Only a fool speaks of seeing the glass half full when there’s a crack in the bottom. Man is imperiling the human prospect to the same degree that he is destroying the balance and diversity of life on earth. A revolution in consciousness is urgently needed to change the disastrous course of humankind.
The fact that many believe the revolution in consciousness is already happening, when darkness in human consciousness is growing exponentially, attests to the power of the human mind to delude itself.
Why is it so hard for people to acknowledge the fact? Is it because to really see what is happening means letting go of hope and control, which we think means feeling hopeless and out of control?
Bill Moyers recently interviewed David Suzuki, who was voted Canada’s most admired citizen. He’s the geneticist, environmental activist and host of the long-running and influential “The Nature of Things.”
Cutting right to the chase, Moyers said, “There was a time when your messages were heeded, and you helped win some very important battles. Now you’re fighting those same battles all over again. What does that tell us?”
Suzuki responded: “That was the shock to me. We celebrated great victories in the 1970’s and 80’s—for example, stopping clear-cutting of some forests, or drilling for oil off the coast of British Columbia, stopping big dams that were to be built in Brazil—and yet here we are, 30-35 years later fighting the same battles. This is the signal that we as environmentalists fundamentally failed; we failed to shift the perceptual lenses through which we see our place on the planet.”
That truth spoken, Suzuki precluded deeper questioning and insight by giving conventional wisdom: “Environmentalism is really about seeing our place in the world, in the way that humans have always known up until very very recently—that we’re part of nature and utterly dependent on the natural world for our well being and survival.”

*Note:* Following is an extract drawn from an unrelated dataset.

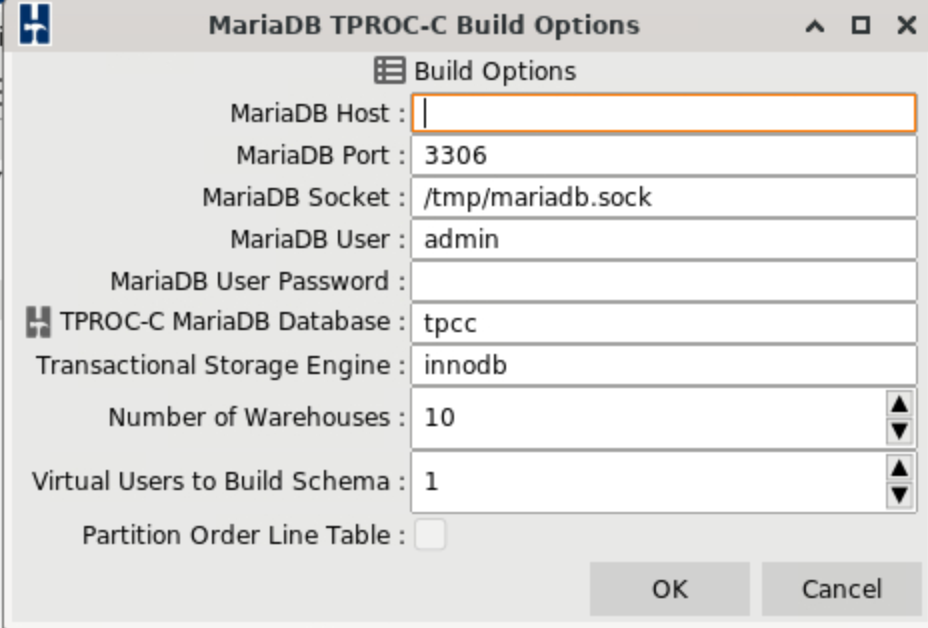Edit the TPROC-C MariaDB Database field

However that only begs the question: How did man, who evolved as part of nature, come to operate in growing opposition to and destruction of nature? Though I’ve addressed this question in previous columns, the important thing is to see that people did not understand themselves during indigenous times any better than we understand ourselves now. Our ancestors were simply reminded every day of the reality of being “utterly dependent on the natural world for our well being and survival.”
The vast majority of people now live in cities with little contact with nature, much less direct dependence on the natural world. Indeed, for more and more people, there is a nearly complete disconnect with nature. In direct proportion, a globalizing inner crisis, a sense of meaninglessness of life and hopelessness about the human prospect, has become acute.

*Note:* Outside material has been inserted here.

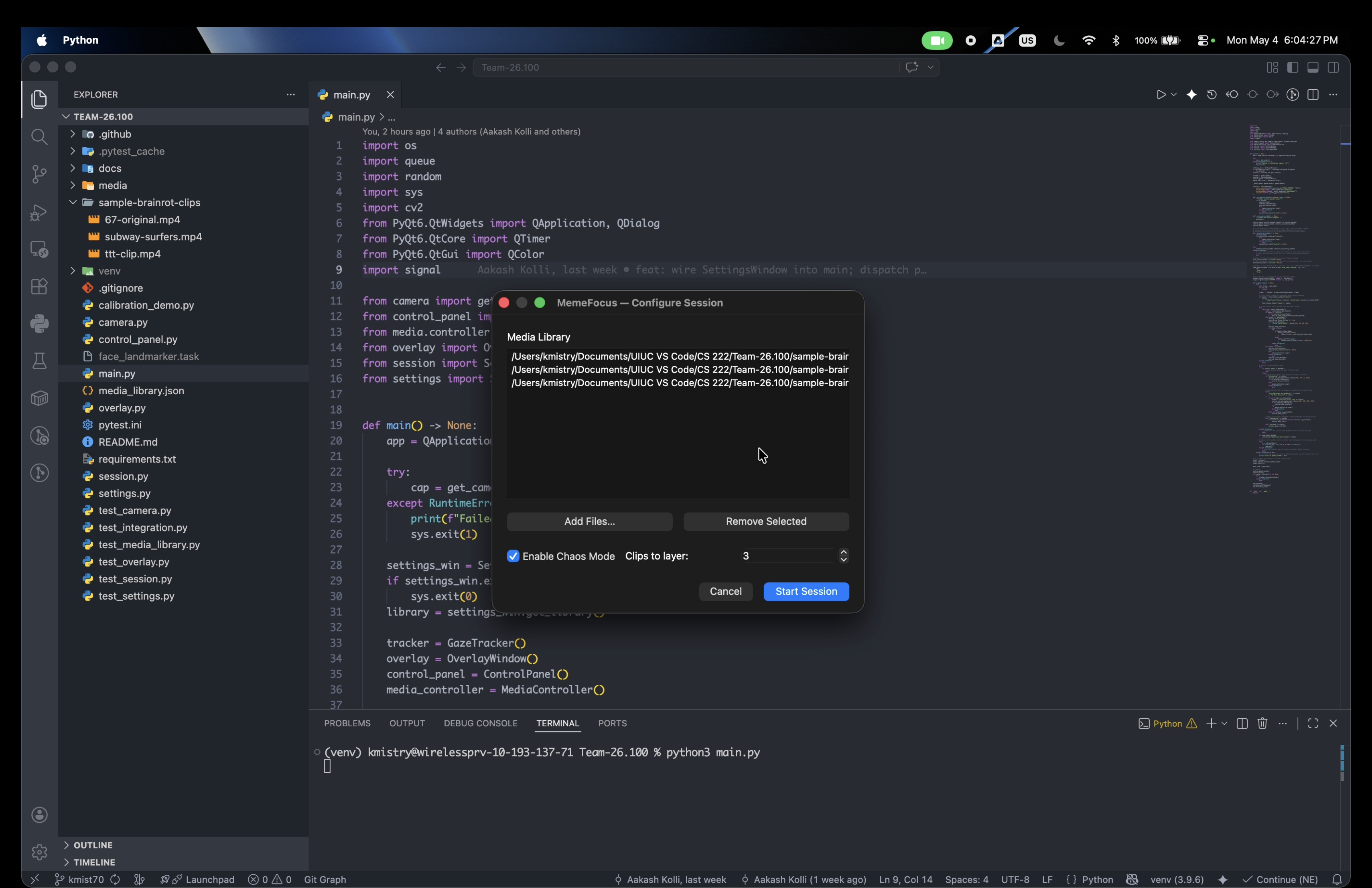Switch to the DEBUG CONSOLE tab
1372x888 pixels.
[481, 723]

The “way out” is not simply “to show nature more respect,” as Suzuki says, but to bring about, perennially beginning within ourselves, a truly new consciousness, veritably a new human species.

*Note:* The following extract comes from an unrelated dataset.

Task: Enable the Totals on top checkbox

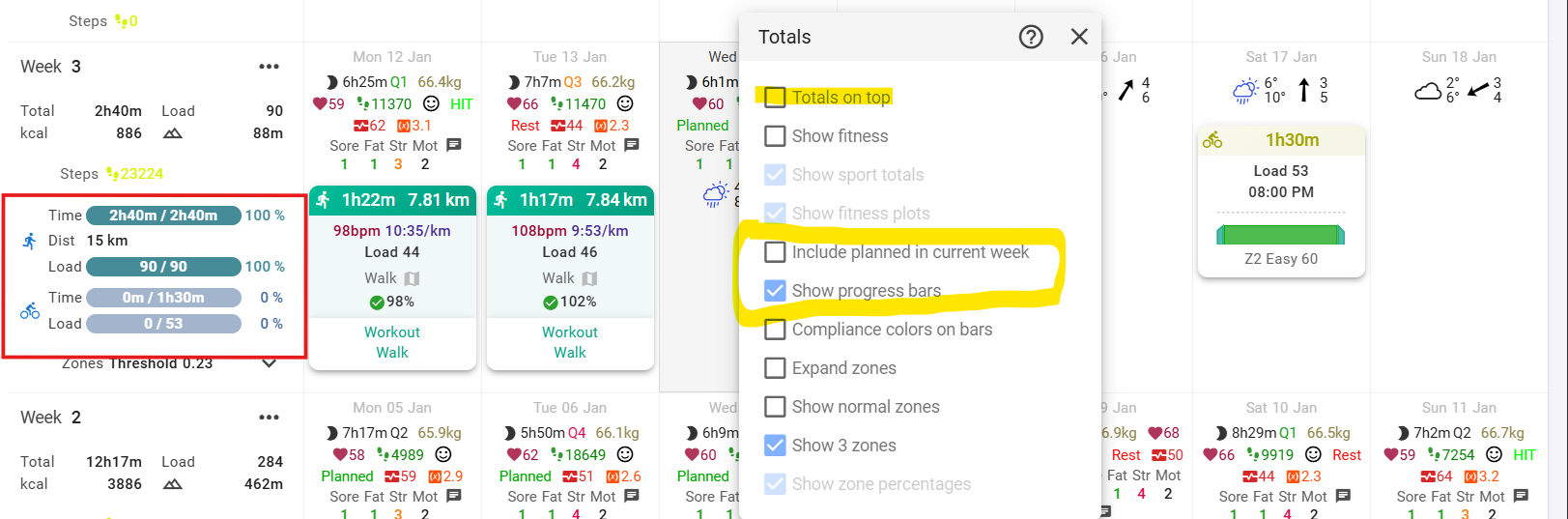Action: [775, 97]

Young children will see and respond to that radical change, not because they are ‘indigo children,’ and somehow intrinsically more gifted, brilliant and wise. That’s another version of the age-old hope that the next generation will come up to the mark, which is the continuation of the delay and irresponsibility of adults. Grown-ups have to first bring about a radical change within us, and begin to dispel the darkness of conditioning, which is inherently divisive and fragmentary.
I learned how non-verbally responsive to radical change young children can be when I traveled back to my native state of Michigan for my youngest sister’s wedding over twenty years ago. The youngest nephew at the time was the bright, mischievous two and half year-old son of my oldest sister. I had some days before the wedding, and enjoyably spent a good portion of the time bonding with Bret.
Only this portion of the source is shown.